My girlfriend broke up with me out of nowhere
December 21, 2020
Girlfriend called it quits out of nowhere Thursday. We haven't even had fights in 4 years we were together. I love her dearly and miss her deeply. I need help stopping myself from trying to contact her. She said she wanted to be friends and I said I can't because I'd want to touch her and hold her. We texted a little bit after I talked to her Thursday. That was our last communication. She is/was so amazing . Most amazing 4 years of my life. I look at other couples and cringe just because It was so much different than a typical relationship.
Breakups don't happen out of nowhere.
If you want to deal with the pain, you need to establish your reality first. If you think your ex broke up with you out of nowhere for no reason, you're wrong.
There's the story of what really happened between you two, and there's the story you're telling yourself that happened. If your internal story doesn't match the external reality, this will manifest itself as pain. You cannot ignore it, because your mind will detect that your story doesn't make sense (after all, how could she break up with you out of nowhere? The answer is: she didn't — your story is wrong) and repeatedly confront you with it.
People don't end great relationships. Certainly not out of nowhere for no reason. If she broke up with you, there's a reason. Maybe she can articulate it, maybe she can't. Maybe you can understand it, maybe you can't. But there's a reason.
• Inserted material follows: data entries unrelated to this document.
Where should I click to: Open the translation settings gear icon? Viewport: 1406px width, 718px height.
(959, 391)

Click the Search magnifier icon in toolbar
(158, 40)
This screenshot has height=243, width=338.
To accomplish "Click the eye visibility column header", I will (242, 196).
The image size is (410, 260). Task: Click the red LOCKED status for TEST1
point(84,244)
It might take time to understand what happened. Usually we need some weeks or even months of distance and reflection and rebuilding to be able to understand what went wrong.
You don't need to understand everything right now. You simply need to accept your current situation. It appears she doesn't want to be with you, and the reasons aren't clear right now — and that hurts and is confusing as hell.
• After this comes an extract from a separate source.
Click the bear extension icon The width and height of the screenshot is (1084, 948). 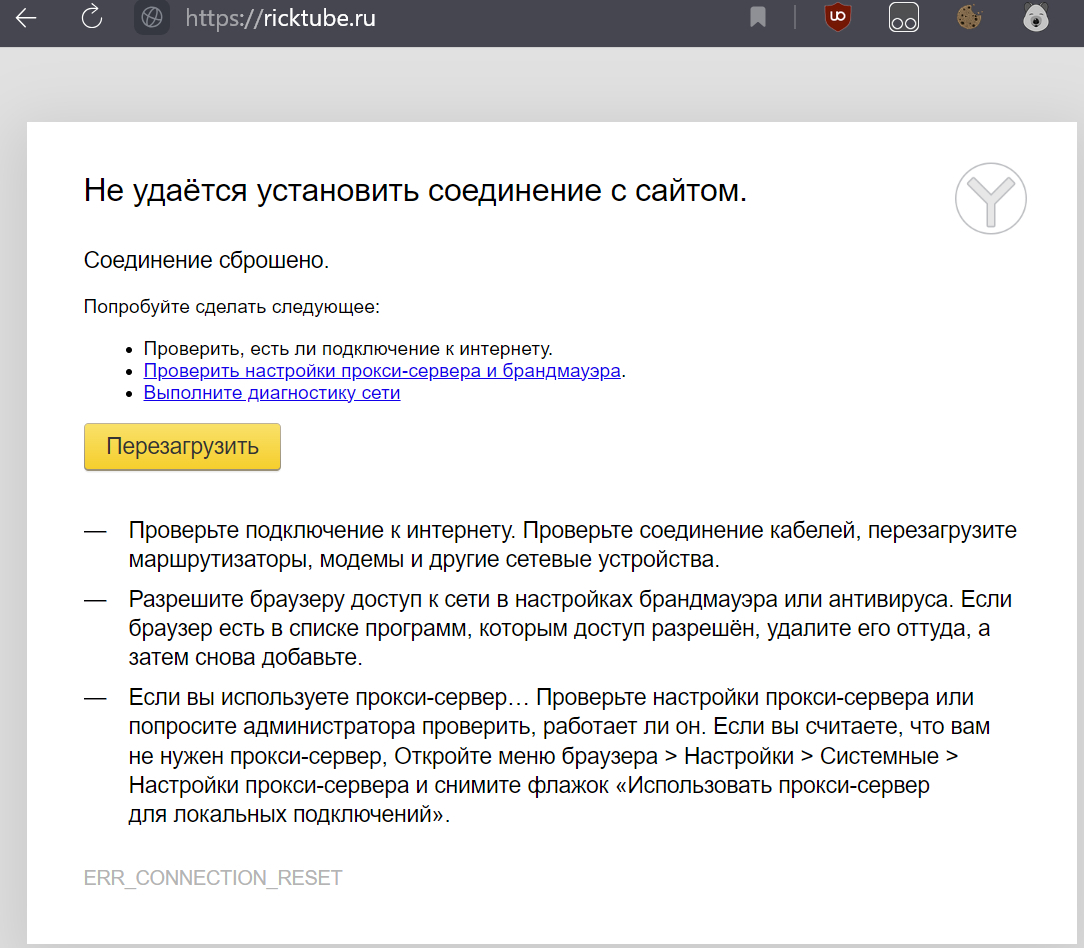point(1035,17)
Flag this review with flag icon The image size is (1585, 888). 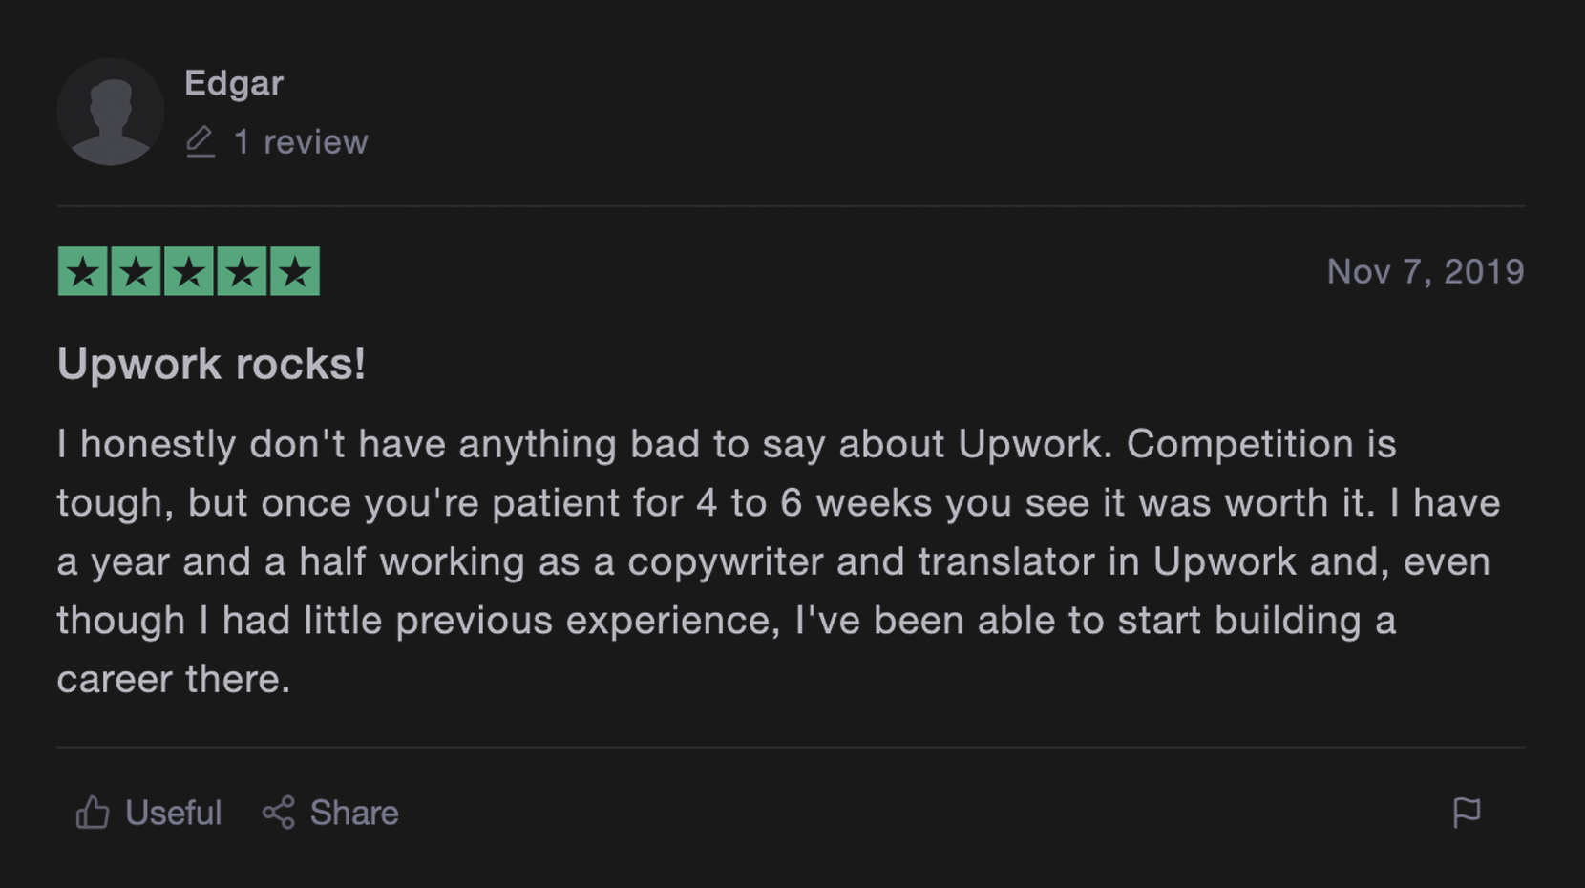click(1467, 813)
One of the members of our Facebook community chimed in:
I went through the same thing with my former girlfriend. I felt the same way as you do. As the dust settled and time passed. I realized how out of balance our relationship was. I also noticed how miserable I was. I’m so glad that I’m not with her and thank my lucky stars I didn’t move in with her or marry her. 😅 It took me about 1 year to get over her. But the minute I was single I realized there are so many other woman out there and was dating about 3 of them and finally picked the one I’m most compatible with. I actually upgraded and have a woman who is into me equally! I would recommend seeing a therapist. I did and it validated all the things I didn’t like about her and put up with. Dude, she did you a favor, trust me. I learned so much from my former girlfriend and also learned that I will never put up with anyone’s shit again. I’m so much happier in my life. Hang in there 👍
When you're still in shock of what happened to you, you won't be able to understand why it happened. Insight comes with distance, time and reflection. Now is the time for re-aligning with reality. A friend of mine straight up asked his ex "do you see any chance of us getting back together?" and, even though it was painful to hear and to accept, when she answered "no" he had the closure he needed to move on.
Establish what your reality is. Don't fight what is. It hurts and you always lose.